Jenn, Want to make these for friend to repay act of kindness thus want to get measurements correct. I have 2lbs beef, can you give me the correct amount
of ingredient measurements. Also, thoughts on using steak sauce instead of ketchup and maybe adding a little horseradish.
Sincere thanks for your time.
Rochelle
Hi Rochelle, Math is not my strength, but you’ll need to cut the ingredients by 1/3. And I think both the steak sauce and horseradish will work here. Hope your friend enjoys! 🙂
Jenn I am excited to try your recipe. I am making 18 burgers. Should I just stick to the recipe and extrapolate.
Yep 🙂
Will these patties freeze well when raw?
Yup!
Very Very good burger. My husband cooked them on the Traeger and they were so AWESOME
Mine fell apart when pan frying. I used seasoned breadcrumbs instead of sliced bread. I might add an egg next time to help it bind. All in all, it tasted really good. I’m rating it at 3 stars because it crumbled apart. Otherwise it would have gotten a 5/5.
The breadcrumbs and not the bread-milk mixture is why the meat didn’t bind together and adding an egg makes it more like a meatloaf. If followed AS WRITTEN, the recipe is FANTASTIC.
It crumbled because you didn’t follow the recipe as written. It isn’t fair to rate a recipe poorly because you chose not to follow it. If you try it again following the directions, you’ll find that it holds together nicely.
Dear Cordelia,
Normally I would agree, except for the fact that there are about a dozen other reviews, including this one, where they also state the burgers fell apart. We followed the recipe to the letter. They were still delicious and juicy, just crumbly and delicate on the grill. We will try with less milk next time. Rare is a web recipe that does not need some tweaking.
LR
@ L Rogers and Jacinta Barroso
Maybe you made the patties too thin? You will have to make sure to put them together really well So there are no cracks (not overworking them). I have a bowl with the right circumference. I make a ball and gently push the bowl on the meat until it flattens to that size using my other hand to press the sides in do they don’t crack. Hope that made sense.

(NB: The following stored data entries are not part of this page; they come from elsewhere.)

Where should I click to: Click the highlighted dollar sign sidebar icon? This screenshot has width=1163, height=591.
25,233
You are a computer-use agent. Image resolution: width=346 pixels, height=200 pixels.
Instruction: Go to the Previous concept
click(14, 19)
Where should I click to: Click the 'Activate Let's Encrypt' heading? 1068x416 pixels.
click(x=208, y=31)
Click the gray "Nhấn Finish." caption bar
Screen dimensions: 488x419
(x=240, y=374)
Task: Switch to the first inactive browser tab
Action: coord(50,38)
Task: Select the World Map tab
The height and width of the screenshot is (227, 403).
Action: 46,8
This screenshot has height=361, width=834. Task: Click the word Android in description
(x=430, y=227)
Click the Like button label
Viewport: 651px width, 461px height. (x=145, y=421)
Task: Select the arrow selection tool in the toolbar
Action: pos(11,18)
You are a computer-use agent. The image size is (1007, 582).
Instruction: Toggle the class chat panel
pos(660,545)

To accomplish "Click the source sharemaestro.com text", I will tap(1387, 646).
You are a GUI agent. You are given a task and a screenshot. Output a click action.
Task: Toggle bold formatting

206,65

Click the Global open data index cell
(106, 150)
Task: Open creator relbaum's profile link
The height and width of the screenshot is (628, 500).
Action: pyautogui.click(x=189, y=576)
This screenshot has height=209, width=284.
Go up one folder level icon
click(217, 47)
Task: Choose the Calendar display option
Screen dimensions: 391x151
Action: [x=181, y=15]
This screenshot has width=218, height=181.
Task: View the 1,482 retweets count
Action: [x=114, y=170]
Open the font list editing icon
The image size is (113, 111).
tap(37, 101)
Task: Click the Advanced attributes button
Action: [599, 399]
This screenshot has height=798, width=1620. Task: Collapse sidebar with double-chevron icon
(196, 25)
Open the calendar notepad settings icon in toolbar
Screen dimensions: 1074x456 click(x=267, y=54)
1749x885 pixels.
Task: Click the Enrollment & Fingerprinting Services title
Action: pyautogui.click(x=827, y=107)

Foolproof and easy to make. Our go to burger recipe.
Made these yummy burgers for the first time and this recipe is my new “go to” burger recipe. Super simple but very tasty. No problem at all with the burgers binding and believe me my husband who was grilling would have let me know! I’ve made other more complicated burger recipes but this I my view was better and easier. I did substitute scallions for very finely minced onion but will try scallions next time.
This turned out so good!!! I don’t have a grill so made it in my oven at 350F , 18min one side and ~2 min on the other . Incredibly juicy and flavorful . Thank you so much for sharing 🙂
These were excellent. They were a little overcooked. Generally I like my burgers medium rare but they ended up well done. Even being well done, they were moist and delicious. My son thought they tasted a little like meat loaf. I thought they were fine. This is the best burger recipe.
Simply delicious. So glad we tried these
I just made this recipe for dinner tonight and oh my goodness these were so delicious and filling! I substituted the scallions for yellow onion personally, but this recipe stands! Absolutely amazing. I will use this again!
Best burger I’ve ever made at home… wow.
Hi
This recipe looks great! Can I substitute the milk for plant based milk instead? Such as almond milk?
Thanks
Sure – enjoy!
These burgers are absolute bobby dazzlers. Best I have ever made as good as the fancy burger places .
Thanks Steve C
Melbourne aust
Ok, don’t judge me but i’ve made these burgers 3 times in the last 2 weeks and today will be number 4! I can’t believe how incredibly easy this recipe is and I’m so thrilled that the patty is actually juicy AF!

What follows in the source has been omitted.